Valves involved were the SAPIEN (7.8% of cases), SAPIEN XT (59.4%), SAPIEN 3 (28.1%), and Inovare (4.7%). Access was mostly transseptal (40.6%), followed by transapical (43.8%) and transatrial (15.6%).
Besides the inherent limitations as a registry study, the investigation was weakened by a small sample size and a large amount of missing data. Additionally, “it is possible that newer repositionable and retrievable valve designs might be more beneficial in this patient population,” according to the authors.
“The use of the Lotus valve and Direct Flow has been reported with success in patients with severe mitral annular calcification.

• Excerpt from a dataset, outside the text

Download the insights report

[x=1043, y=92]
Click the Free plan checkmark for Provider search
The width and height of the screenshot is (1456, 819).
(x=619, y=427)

The option of repositioning or retrieving the valve in the setting of TMVR-induced left ventricular outflow tract [LVOT] obstruction is an important advantage over the balloon-expandable valve technology,” they pointed out.
Yet Guerrero’s group cautioned that both valves can only be delivered via the transapical route at this time.

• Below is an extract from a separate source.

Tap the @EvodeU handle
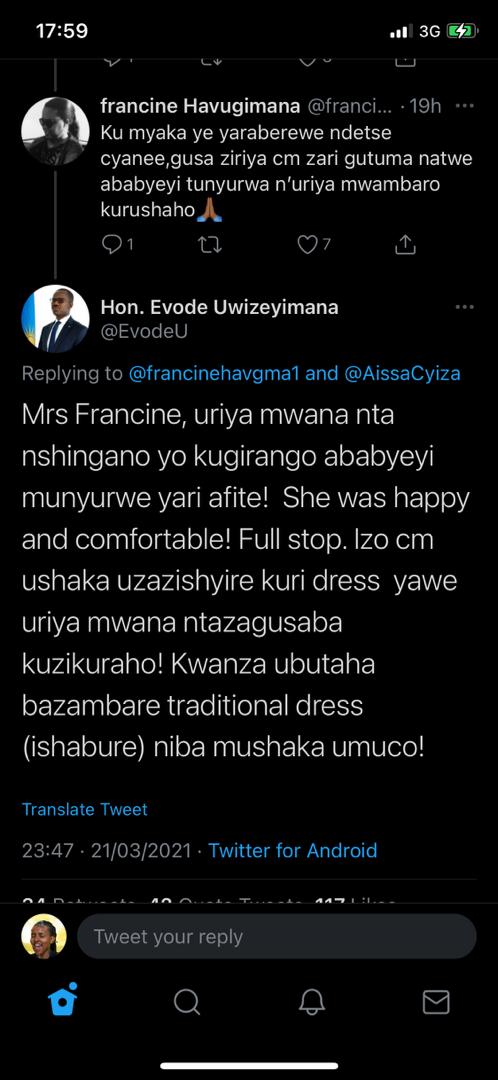 (x=144, y=332)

“There were no instances of annular rupture or perforation in the entire cohort, there was no moderate or severe residual mitral regurgitation in those with follow-up echocardiography (n=22), and the procedure was performed without the coaxial support and added safety of transcatheter rails in most patients,” Sorajja and Gössl emphasized.
“These results are notable, as this procedure was novel for nearly all of the operators in this registry, with experience at each participating institution being markedly limited (64 patients treated at 32 sites) and with little or no guidance on technical considerations, including patient selection, annular sizing, prosthesis positioning, and complication management.”
The TMVR learning curve is steep, Guerrero and colleagues agreed, though they found cardiac CT to be the best method for annulus sizing, adding that this modality can help evaluate the amount and distribution of calcium as well as show an ideal access trajectory.
Importantly, “as the operators learned about annulus sizing, LVOT obstruction risk assessment, anchorage prediction assessment and better patient selection, there was a decreased rate of major cardiac complications and overall mortality,” they noted.
Guerrero disclosed relevant relationships with Edwards Lifesciences. Some co-authors disclosed multiple relevant relationships with industry including Edwards Lifesciences, Medtronic, Symetis, Biotronik, St. Jude Medical, and HighLife.
Sorajja disclosed relevant relationships with Abbott Vascular, Medtronic, Boston Scientific, and Lake Region.
Gossl disclosed no relevant relationships with industry.
JACC: Cardiovascular Interventions
Guerrero M, et al “Transcatheter mitral valve replacement in native mitral valve disease with severe mitral annular calcification” JACC Cardiovasc Interv 2016; DOI: 10.1016/j.jcin.2016.04.022.
JACC: Cardiovascular Interventions
Sorajja P and Gossl M “Where are the boundaries for transcatheter valve therapy?” JACC Cardiovasc Interv 2016; DOI: 10.1016/j.jcin.2016.05.040.